→ Data for this task
_ _ _ _ _ _ _
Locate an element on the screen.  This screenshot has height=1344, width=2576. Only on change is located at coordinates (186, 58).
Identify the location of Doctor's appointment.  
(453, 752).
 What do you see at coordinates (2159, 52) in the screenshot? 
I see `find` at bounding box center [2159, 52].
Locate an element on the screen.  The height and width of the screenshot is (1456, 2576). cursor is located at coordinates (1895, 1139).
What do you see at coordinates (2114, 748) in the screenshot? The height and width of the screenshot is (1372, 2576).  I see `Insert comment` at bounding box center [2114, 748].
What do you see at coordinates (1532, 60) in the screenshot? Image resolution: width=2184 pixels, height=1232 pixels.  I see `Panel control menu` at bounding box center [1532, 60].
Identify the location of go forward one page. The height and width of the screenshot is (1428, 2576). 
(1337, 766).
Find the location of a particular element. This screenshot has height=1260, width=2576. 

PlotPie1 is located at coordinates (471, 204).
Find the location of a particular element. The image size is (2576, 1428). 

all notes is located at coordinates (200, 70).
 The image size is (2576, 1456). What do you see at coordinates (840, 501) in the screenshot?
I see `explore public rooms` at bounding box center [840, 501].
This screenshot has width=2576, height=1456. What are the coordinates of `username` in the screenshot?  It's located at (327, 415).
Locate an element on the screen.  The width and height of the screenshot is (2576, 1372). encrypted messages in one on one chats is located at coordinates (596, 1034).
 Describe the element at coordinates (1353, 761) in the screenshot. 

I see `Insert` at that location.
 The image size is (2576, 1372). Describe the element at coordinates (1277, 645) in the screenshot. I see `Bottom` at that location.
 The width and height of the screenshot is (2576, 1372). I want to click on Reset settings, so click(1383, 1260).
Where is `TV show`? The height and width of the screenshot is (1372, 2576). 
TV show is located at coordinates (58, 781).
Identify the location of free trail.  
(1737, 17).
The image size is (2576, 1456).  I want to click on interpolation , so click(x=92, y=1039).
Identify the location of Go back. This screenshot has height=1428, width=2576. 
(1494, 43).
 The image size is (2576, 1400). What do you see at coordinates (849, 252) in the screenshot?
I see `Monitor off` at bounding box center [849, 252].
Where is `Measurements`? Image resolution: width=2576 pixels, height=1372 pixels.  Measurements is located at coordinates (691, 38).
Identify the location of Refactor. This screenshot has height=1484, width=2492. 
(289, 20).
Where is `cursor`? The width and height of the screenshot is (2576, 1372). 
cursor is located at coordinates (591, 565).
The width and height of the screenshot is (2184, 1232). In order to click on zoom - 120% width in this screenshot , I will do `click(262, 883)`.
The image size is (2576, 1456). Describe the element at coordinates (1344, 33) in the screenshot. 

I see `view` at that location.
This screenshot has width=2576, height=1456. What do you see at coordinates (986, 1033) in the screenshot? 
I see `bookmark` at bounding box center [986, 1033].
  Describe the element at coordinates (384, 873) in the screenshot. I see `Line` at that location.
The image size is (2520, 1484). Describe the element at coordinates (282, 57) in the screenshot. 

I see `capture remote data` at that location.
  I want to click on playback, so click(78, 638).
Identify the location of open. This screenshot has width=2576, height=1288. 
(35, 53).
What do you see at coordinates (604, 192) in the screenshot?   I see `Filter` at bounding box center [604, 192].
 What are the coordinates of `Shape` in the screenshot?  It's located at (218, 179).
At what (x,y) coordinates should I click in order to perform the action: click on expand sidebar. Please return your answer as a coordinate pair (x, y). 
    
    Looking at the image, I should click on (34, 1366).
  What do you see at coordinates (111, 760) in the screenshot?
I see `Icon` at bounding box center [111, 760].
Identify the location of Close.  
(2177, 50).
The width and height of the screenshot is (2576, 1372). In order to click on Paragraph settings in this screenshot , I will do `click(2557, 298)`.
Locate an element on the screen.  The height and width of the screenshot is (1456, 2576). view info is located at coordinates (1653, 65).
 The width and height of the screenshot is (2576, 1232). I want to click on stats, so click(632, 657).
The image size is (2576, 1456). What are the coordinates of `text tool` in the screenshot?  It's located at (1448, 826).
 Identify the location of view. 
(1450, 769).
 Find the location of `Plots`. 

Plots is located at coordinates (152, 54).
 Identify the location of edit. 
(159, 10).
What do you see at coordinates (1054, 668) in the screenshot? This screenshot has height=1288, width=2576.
_ _ _ _ _ _ _
Copy out all of the items above verbatim, changing nothing.

→ Final answer
Locate an element on the screen.  This screenshot has height=1344, width=2576. Only on change is located at coordinates (186, 58).
Identify the location of Doctor's appointment.  
(453, 752).
 What do you see at coordinates (2159, 52) in the screenshot? 
I see `find` at bounding box center [2159, 52].
Locate an element on the screen.  The height and width of the screenshot is (1456, 2576). cursor is located at coordinates (1895, 1139).
What do you see at coordinates (2114, 748) in the screenshot? The height and width of the screenshot is (1372, 2576).  I see `Insert comment` at bounding box center [2114, 748].
What do you see at coordinates (1532, 60) in the screenshot? Image resolution: width=2184 pixels, height=1232 pixels.  I see `Panel control menu` at bounding box center [1532, 60].
Identify the location of go forward one page. The height and width of the screenshot is (1428, 2576). 
(1337, 766).
Find the location of a particular element. This screenshot has height=1260, width=2576. 

PlotPie1 is located at coordinates (471, 204).
Find the location of a particular element. The image size is (2576, 1428). 

all notes is located at coordinates (200, 70).
 The image size is (2576, 1456). What do you see at coordinates (840, 501) in the screenshot?
I see `explore public rooms` at bounding box center [840, 501].
This screenshot has width=2576, height=1456. What are the coordinates of `username` in the screenshot?  It's located at (327, 415).
Locate an element on the screen.  The width and height of the screenshot is (2576, 1372). encrypted messages in one on one chats is located at coordinates (596, 1034).
 Describe the element at coordinates (1353, 761) in the screenshot. 

I see `Insert` at that location.
 The image size is (2576, 1372). Describe the element at coordinates (1277, 645) in the screenshot. I see `Bottom` at that location.
 The width and height of the screenshot is (2576, 1372). I want to click on Reset settings, so click(1383, 1260).
Where is `TV show`? The height and width of the screenshot is (1372, 2576). 
TV show is located at coordinates (58, 781).
Identify the location of free trail.  
(1737, 17).
The image size is (2576, 1456).  I want to click on interpolation , so click(x=92, y=1039).
Identify the location of Go back. This screenshot has height=1428, width=2576. 
(1494, 43).
 The image size is (2576, 1400). What do you see at coordinates (849, 252) in the screenshot?
I see `Monitor off` at bounding box center [849, 252].
Where is `Measurements`? Image resolution: width=2576 pixels, height=1372 pixels.  Measurements is located at coordinates (691, 38).
Identify the location of Refactor. This screenshot has height=1484, width=2492. 
(289, 20).
Where is `cursor`? The width and height of the screenshot is (2576, 1372). 
cursor is located at coordinates (591, 565).
The width and height of the screenshot is (2184, 1232). In order to click on zoom - 120% width in this screenshot , I will do `click(262, 883)`.
The image size is (2576, 1456). Describe the element at coordinates (1344, 33) in the screenshot. 

I see `view` at that location.
This screenshot has width=2576, height=1456. What do you see at coordinates (986, 1033) in the screenshot? 
I see `bookmark` at bounding box center [986, 1033].
  Describe the element at coordinates (384, 873) in the screenshot. I see `Line` at that location.
The image size is (2520, 1484). Describe the element at coordinates (282, 57) in the screenshot. 

I see `capture remote data` at that location.
  I want to click on playback, so click(78, 638).
Identify the location of open. This screenshot has width=2576, height=1288. 
(35, 53).
What do you see at coordinates (604, 192) in the screenshot?   I see `Filter` at bounding box center [604, 192].
 What are the coordinates of `Shape` in the screenshot?  It's located at (218, 179).
At what (x,y) coordinates should I click in order to perform the action: click on expand sidebar. Please return your answer as a coordinate pair (x, y). 
    
    Looking at the image, I should click on (34, 1366).
  What do you see at coordinates (111, 760) in the screenshot?
I see `Icon` at bounding box center [111, 760].
Identify the location of Close.  
(2177, 50).
The width and height of the screenshot is (2576, 1372). In order to click on Paragraph settings in this screenshot , I will do `click(2557, 298)`.
Locate an element on the screen.  The height and width of the screenshot is (1456, 2576). view info is located at coordinates (1653, 65).
 The width and height of the screenshot is (2576, 1232). I want to click on stats, so click(632, 657).
The image size is (2576, 1456). What are the coordinates of `text tool` in the screenshot?  It's located at (1448, 826).
 Identify the location of view. 
(1450, 769).
 Find the location of `Plots`. 

Plots is located at coordinates (152, 54).
 Identify the location of edit. 
(159, 10).
What do you see at coordinates (1054, 668) in the screenshot? This screenshot has height=1288, width=2576.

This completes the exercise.